From Google's Graveyard to Unicorn Status
Aalyria, spun out from Google in 2022, has raised $100 million in a funding round led by Battery Ventures. In less than four years, the startup has achieved unicorn status with its $1.3 billion valuation—a remarkable resurrection for technology that was essentially discarded.
The secret sauce? Aalyria's Spacetime software orchestrates communications networks across land, sea, and space. When natural disasters knock out cell towers, their system can redirect satellite coverage to affected areas in seconds, not days. It's network management that adapts faster than human operators could ever manage.
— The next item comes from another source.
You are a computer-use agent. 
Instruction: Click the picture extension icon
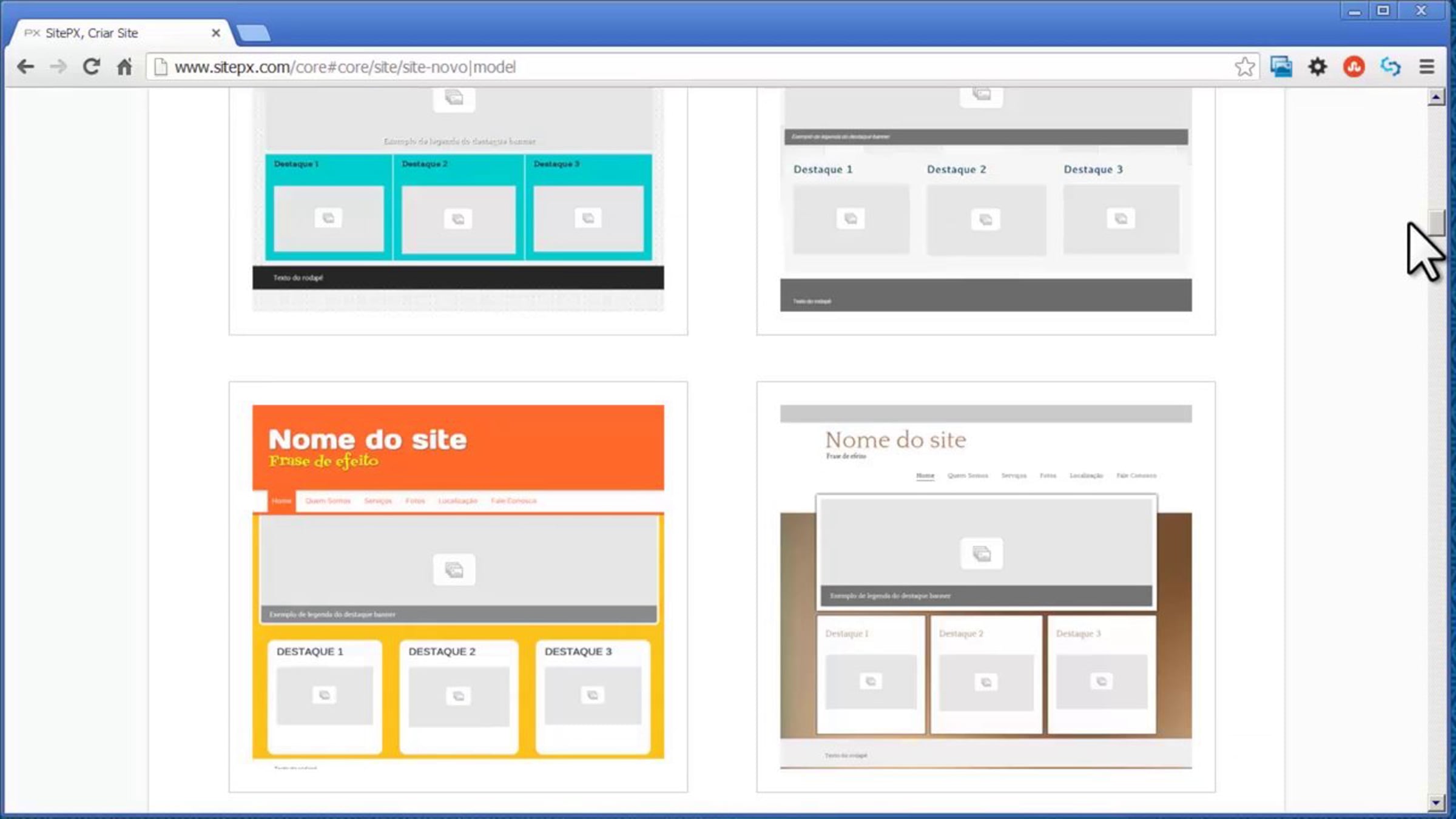(1281, 67)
Challenging SpaceX's Satellite Supremacy
The timing couldn't be better. While SpaceX's Starlink dominates headlines and government contracts, there's growing appetite for alternatives. Battery Ventures' Michael Brown puts it bluntly: "They love Starlink but want alternatives, too."
This isn't just market diversification—it's strategic necessity. When SpaceX cut off Starlink over Crimea during the early days of the Ukraine war, U.S. and European officials realized the risks of single-provider dependency. Aalyria positions itself as the solution to this "diversity problem."
The company has already secured contracts with the U.S. Air Force, NASA, the Defense Innovation Unit, and the European Space Agency. That's not just validation—it's revenue with security clearance.
The Hardware Play
Beyond software, Aalyria sells Tightbeam laser-communication systems that can transmit data over 100+ kilometers at fiber-optic speeds. Mount it on ships, planes, or aircraft, and you've got a mobile internet backbone that doesn't rely on terrestrial infrastructure.
This dual approach—software orchestration plus hardware solutions—gives Aalyria something most pure-play satellite companies lack: control over both the network and the nodes.
Defense Spending Tailwinds
The broader context matters. U.S. defense technology spending is surging, particularly as the Trump administration seeks to outpace China in space capabilities. Satellite communications isn't just about faster Netflix—it's about national security infrastructure that can't be easily disrupted.
With about 90 employees across California, D.C., Pittsburgh, and London, Aalyria plans to grow headcount by at least a third over the next year. They're recruiting from Google, Amazon, Meta, and NASA—the kind of talent poaching that signals serious ambition.